I am a people pleaser.
I thrive on connection, good connections. The dopamine effect leaves me craving some connections, my reward system buzzing from the excitement and anticipation of more. That’s what drives Social Media of course. Ultimately though, we are all inherently selfish, looking out for number one. Looking for relationships that confirm or deny our own self-limiting beliefs about ourselves, desperate for alternative narratives and stories of possibility. Even the people pleasing nature of my behaviour is in order to feel better about myself and my own limiting beliefs. (We all have them btw)
Here’s one of mine. People don’t so much like you, as like what you can do for them. And honestly Coral, you exhaust them. Were you not useful, they wouldn’t bother
I am a people pleaser. I need to pay you more…..
Our beliefs about ourselves are learned so very young. Not usually in words, but in deeds, or misdeeds, mis-attunmements and brief moments.
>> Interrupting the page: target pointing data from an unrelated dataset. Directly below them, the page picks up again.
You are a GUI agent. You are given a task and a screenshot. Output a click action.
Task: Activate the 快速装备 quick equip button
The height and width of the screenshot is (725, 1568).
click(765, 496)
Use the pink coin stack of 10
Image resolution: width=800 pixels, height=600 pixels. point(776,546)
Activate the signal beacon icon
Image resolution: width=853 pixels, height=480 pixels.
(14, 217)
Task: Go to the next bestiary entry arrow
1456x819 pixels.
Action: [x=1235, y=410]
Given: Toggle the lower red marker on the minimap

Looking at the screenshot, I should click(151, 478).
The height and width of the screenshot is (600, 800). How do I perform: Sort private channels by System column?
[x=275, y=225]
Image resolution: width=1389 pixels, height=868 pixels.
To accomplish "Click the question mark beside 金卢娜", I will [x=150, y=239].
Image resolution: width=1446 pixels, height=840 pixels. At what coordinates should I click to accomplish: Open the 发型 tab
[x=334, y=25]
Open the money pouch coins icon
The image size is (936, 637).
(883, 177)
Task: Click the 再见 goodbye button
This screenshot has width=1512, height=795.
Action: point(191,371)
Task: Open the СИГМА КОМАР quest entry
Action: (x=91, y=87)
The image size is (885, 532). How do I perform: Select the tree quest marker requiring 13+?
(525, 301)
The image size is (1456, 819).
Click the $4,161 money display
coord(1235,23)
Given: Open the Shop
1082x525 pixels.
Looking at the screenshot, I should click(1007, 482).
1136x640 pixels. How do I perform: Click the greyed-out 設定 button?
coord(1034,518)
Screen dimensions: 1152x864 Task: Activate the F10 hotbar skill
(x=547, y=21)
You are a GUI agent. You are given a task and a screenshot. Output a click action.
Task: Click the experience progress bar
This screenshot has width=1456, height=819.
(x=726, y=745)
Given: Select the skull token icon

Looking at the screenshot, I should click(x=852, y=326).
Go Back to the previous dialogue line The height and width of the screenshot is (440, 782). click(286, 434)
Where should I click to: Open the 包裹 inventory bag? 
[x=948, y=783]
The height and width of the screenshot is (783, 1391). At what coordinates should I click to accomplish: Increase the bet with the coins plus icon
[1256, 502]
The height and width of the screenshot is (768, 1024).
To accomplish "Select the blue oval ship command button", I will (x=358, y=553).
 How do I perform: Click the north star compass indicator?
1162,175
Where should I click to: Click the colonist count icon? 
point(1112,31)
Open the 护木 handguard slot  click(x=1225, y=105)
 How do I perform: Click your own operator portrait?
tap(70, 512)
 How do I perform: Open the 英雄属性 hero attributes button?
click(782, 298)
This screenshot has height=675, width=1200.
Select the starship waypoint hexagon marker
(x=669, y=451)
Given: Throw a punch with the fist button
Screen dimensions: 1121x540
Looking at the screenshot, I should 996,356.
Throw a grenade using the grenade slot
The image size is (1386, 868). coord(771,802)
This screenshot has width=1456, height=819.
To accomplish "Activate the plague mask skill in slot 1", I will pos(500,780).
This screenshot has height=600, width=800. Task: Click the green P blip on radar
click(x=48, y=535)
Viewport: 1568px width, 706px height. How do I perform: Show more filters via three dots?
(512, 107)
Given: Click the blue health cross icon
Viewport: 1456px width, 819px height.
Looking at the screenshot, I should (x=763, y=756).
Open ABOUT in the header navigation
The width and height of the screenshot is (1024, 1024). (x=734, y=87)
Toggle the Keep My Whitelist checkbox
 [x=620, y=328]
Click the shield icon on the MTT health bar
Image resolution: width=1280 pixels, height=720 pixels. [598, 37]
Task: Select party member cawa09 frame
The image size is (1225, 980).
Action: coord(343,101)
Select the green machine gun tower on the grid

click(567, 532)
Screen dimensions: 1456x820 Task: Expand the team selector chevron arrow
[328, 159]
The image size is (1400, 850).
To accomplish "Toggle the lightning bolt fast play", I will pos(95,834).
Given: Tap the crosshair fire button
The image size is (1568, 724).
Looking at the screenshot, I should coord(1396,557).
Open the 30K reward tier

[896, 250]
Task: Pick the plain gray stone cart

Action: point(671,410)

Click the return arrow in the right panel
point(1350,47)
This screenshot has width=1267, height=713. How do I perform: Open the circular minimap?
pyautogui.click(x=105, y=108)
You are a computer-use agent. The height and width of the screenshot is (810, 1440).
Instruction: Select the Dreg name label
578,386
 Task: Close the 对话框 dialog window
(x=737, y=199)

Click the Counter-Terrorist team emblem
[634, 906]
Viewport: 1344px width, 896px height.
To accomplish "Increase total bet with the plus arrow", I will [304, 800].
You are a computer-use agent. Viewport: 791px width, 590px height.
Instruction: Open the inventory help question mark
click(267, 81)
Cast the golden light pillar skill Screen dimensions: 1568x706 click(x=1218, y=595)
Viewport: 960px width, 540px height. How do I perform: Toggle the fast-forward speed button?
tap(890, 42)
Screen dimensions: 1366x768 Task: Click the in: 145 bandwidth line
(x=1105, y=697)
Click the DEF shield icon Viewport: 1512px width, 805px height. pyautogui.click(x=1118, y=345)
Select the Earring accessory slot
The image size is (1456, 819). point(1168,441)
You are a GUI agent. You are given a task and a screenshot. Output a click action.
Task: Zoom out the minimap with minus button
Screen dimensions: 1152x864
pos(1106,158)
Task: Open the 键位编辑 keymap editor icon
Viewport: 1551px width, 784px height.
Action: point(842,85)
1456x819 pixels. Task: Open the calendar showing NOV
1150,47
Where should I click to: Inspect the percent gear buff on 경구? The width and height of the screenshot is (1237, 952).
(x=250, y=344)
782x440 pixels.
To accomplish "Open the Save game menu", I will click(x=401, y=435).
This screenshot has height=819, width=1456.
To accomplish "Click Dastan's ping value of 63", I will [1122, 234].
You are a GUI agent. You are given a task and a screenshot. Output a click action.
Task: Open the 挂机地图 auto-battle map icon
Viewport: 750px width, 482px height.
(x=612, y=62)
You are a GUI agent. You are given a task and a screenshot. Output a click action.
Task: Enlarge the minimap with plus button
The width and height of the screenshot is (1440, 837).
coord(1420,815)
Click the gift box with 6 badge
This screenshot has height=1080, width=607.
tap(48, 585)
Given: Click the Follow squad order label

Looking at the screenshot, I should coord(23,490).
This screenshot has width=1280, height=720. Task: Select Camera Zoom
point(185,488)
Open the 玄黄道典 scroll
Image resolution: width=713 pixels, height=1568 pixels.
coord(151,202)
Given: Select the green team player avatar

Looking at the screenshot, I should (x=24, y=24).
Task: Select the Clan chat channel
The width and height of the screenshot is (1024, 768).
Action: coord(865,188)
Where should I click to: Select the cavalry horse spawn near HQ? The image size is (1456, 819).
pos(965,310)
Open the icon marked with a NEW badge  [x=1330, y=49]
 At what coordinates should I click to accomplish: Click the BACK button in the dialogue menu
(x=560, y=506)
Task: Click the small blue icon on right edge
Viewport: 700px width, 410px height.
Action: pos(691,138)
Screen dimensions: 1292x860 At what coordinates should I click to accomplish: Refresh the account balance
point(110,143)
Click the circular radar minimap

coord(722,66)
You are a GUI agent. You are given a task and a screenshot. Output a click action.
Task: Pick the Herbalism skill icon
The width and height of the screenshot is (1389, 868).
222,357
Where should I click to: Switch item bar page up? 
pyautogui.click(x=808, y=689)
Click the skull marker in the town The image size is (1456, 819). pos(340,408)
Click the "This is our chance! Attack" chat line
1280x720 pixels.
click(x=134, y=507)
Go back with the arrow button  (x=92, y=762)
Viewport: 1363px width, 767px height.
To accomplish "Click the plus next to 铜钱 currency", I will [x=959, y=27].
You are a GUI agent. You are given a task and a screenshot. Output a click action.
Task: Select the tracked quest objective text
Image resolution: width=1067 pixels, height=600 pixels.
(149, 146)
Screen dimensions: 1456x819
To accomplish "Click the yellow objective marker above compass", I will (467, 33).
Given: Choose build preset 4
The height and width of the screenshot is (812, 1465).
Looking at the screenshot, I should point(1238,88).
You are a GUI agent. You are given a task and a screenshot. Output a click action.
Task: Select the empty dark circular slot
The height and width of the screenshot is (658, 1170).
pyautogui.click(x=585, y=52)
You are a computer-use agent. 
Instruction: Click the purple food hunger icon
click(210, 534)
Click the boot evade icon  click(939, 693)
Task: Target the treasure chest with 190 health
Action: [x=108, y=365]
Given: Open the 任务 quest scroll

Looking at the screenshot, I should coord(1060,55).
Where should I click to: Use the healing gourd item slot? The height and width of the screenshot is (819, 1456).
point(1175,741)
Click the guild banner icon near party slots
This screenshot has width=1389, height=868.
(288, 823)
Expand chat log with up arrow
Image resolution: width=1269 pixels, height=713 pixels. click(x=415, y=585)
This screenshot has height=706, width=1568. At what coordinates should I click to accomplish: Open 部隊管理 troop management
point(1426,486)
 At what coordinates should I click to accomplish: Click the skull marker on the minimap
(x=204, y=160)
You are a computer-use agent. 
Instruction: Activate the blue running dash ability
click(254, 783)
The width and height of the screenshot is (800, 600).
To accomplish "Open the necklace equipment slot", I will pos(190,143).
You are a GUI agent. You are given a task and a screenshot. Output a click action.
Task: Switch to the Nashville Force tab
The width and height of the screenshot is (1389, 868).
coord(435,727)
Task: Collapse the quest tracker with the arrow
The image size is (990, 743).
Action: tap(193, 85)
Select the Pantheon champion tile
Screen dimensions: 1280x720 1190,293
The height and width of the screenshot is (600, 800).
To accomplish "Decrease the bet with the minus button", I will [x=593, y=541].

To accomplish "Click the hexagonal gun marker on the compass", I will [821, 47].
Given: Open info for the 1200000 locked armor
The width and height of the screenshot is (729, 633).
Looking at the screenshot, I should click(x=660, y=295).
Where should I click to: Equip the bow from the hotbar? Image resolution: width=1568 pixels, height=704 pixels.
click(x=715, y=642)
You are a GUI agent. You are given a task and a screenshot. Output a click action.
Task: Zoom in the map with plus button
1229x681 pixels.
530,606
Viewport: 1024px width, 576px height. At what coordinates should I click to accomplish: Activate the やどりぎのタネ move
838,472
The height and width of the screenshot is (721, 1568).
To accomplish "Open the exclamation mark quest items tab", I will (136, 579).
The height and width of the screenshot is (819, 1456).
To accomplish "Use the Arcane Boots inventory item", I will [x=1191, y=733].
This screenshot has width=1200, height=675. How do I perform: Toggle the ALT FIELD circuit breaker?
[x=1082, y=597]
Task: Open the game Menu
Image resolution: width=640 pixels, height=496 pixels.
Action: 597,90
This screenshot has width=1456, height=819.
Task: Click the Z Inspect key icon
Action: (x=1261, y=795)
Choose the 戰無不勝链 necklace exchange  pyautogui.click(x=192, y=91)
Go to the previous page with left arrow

We learn our worth to our caregivers and what we must do, who we must be in order to deserve and acquire their love.
Or as Rodriguez says~ And you measure for wealth by the things you can hold and you measure of love, by the sweet things you’re told”
As many others, when I am slighted, its not the adult rational brain that feels the hurt, its the younger, oft shamed, overlooked, or maligned smaller child within me.
And then we continue for the rest of our short lives responding to, reflecting on, exploring and working through those narratives.
I am travelling this weekend with work colleagues. Friends. People I love. You get to know your travel companions really well when you leave familiar soil. You also get to know yourself a little more. 14 hours together and walking 10 miles in a day has left me a little bruised physically and ‘over-peopled’ emotionally. Travel involves compromise, cooperation, kindness, patience and energy. My own reflection through the observation of my own behaviour in navigating this challenge is that…
I am still a people pleaser.
I behave according to the belief that I need to buy the cocktails, pay for the taxi, agree with all the plans, keep going when I would rather retreat, be funny when I would rather be quiet, be quiet when I sometimes have something too controversial to say. All to quiet those small voices that remind me of my younger self.
And when I see and receive real love and kindness, it is all too easy to feel. Wow. This is new….I need to pay you more.
So go on. Judge me. But gently please?